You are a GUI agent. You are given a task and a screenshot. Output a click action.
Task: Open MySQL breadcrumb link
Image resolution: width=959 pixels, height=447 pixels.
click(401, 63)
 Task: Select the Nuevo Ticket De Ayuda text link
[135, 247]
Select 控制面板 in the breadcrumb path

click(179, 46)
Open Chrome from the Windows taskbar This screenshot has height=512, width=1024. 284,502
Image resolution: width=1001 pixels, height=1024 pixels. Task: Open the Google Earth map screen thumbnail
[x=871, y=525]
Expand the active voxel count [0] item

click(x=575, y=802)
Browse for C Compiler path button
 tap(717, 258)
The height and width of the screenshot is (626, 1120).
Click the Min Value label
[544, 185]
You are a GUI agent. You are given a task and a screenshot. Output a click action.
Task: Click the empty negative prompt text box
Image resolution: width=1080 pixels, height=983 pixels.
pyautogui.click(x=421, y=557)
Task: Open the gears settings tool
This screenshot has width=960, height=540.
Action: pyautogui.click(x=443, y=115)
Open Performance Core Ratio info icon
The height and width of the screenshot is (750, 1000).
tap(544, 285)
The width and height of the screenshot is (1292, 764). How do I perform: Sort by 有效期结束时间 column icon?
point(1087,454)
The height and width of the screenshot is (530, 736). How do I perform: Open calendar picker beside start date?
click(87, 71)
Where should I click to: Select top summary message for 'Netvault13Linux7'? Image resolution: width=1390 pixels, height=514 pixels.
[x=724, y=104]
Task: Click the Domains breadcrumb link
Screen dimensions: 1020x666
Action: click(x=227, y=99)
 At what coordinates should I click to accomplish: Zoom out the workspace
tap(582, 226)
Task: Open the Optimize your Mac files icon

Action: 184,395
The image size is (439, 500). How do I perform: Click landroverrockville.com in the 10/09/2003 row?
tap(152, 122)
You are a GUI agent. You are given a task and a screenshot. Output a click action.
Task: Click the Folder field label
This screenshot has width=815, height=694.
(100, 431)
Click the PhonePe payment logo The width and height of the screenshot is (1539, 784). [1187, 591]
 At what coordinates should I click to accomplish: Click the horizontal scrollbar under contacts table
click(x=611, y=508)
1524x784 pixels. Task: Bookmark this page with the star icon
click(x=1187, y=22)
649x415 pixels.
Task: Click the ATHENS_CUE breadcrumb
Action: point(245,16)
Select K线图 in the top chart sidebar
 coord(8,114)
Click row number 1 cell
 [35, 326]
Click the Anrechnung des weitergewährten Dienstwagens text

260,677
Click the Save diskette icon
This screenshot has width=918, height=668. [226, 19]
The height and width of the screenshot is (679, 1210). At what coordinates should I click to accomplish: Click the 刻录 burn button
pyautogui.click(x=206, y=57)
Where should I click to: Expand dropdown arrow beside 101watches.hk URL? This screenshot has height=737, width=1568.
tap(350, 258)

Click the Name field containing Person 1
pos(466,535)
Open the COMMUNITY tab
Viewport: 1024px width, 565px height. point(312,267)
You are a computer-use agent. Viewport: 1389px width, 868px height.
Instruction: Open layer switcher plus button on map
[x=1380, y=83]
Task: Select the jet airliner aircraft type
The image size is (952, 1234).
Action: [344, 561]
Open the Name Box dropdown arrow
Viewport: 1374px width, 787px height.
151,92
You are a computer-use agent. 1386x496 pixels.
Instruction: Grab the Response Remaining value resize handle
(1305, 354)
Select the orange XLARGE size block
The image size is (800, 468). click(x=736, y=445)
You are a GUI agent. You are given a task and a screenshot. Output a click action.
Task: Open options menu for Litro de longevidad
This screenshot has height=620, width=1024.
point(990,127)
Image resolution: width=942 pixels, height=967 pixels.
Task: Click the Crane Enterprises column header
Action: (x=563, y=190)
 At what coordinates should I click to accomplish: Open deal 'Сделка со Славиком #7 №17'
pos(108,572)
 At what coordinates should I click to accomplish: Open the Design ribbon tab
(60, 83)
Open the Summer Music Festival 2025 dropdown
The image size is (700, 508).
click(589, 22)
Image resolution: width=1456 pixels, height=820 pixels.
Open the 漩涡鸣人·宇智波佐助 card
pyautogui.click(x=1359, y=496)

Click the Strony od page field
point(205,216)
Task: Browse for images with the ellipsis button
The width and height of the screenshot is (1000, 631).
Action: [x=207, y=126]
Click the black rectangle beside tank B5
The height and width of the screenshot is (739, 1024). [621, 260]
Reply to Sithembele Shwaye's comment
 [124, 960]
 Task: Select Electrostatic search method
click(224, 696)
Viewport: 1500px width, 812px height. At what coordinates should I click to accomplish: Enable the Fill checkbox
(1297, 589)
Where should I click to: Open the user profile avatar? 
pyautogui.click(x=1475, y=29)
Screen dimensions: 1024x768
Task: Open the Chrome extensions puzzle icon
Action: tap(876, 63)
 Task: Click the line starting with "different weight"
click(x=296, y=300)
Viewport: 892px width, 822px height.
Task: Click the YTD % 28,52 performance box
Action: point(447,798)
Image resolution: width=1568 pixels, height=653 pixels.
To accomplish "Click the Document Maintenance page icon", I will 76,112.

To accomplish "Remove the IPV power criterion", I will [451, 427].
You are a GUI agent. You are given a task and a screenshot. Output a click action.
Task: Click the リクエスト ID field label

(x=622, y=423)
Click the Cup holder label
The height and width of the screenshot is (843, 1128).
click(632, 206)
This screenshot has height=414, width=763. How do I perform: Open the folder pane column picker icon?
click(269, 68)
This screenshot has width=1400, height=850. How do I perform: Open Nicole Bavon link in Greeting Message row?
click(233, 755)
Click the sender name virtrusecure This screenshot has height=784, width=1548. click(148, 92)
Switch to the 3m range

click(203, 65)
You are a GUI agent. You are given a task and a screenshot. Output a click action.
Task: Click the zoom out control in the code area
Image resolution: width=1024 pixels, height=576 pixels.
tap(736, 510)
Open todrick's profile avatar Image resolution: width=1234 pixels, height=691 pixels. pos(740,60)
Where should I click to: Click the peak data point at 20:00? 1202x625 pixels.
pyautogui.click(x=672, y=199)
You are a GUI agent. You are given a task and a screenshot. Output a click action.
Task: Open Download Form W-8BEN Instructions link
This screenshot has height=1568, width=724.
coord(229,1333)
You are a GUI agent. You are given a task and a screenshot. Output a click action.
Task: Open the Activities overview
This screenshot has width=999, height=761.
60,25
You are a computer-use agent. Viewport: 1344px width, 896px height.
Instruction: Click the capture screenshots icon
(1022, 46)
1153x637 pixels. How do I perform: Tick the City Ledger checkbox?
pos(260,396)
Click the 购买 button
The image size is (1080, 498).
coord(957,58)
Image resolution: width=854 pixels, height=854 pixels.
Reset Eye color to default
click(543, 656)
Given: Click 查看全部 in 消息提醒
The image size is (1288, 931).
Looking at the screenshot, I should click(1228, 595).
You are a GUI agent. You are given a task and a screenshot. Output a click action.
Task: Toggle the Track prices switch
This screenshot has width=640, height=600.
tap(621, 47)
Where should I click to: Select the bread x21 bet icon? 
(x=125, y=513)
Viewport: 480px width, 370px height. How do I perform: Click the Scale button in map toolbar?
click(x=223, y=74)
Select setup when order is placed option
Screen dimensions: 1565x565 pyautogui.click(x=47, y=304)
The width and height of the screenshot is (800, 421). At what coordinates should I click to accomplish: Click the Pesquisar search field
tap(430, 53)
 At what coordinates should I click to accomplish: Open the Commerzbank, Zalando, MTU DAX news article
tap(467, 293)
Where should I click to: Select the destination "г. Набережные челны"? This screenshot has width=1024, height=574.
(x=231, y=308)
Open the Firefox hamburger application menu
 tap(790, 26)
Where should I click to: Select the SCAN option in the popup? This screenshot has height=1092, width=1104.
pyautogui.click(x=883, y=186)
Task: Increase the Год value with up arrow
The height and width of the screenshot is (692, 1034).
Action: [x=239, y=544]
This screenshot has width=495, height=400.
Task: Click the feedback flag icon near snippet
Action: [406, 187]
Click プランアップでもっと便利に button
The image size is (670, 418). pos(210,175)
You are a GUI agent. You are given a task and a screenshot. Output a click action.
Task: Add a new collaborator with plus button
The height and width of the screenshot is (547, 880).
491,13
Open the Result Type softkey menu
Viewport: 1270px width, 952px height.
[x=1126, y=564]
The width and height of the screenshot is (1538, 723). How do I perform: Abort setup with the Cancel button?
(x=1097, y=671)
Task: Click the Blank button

----

Work task: Whenever the word "computer" appears in a line of the listing, copy out that line.

Task result:
You are a computer-use agent. Viewport: 1389px width, 868px height.
You are a computer-use agent. 1386x496 pixels.
You are a computer-use agent. Viewport: 1344px width, 896px height.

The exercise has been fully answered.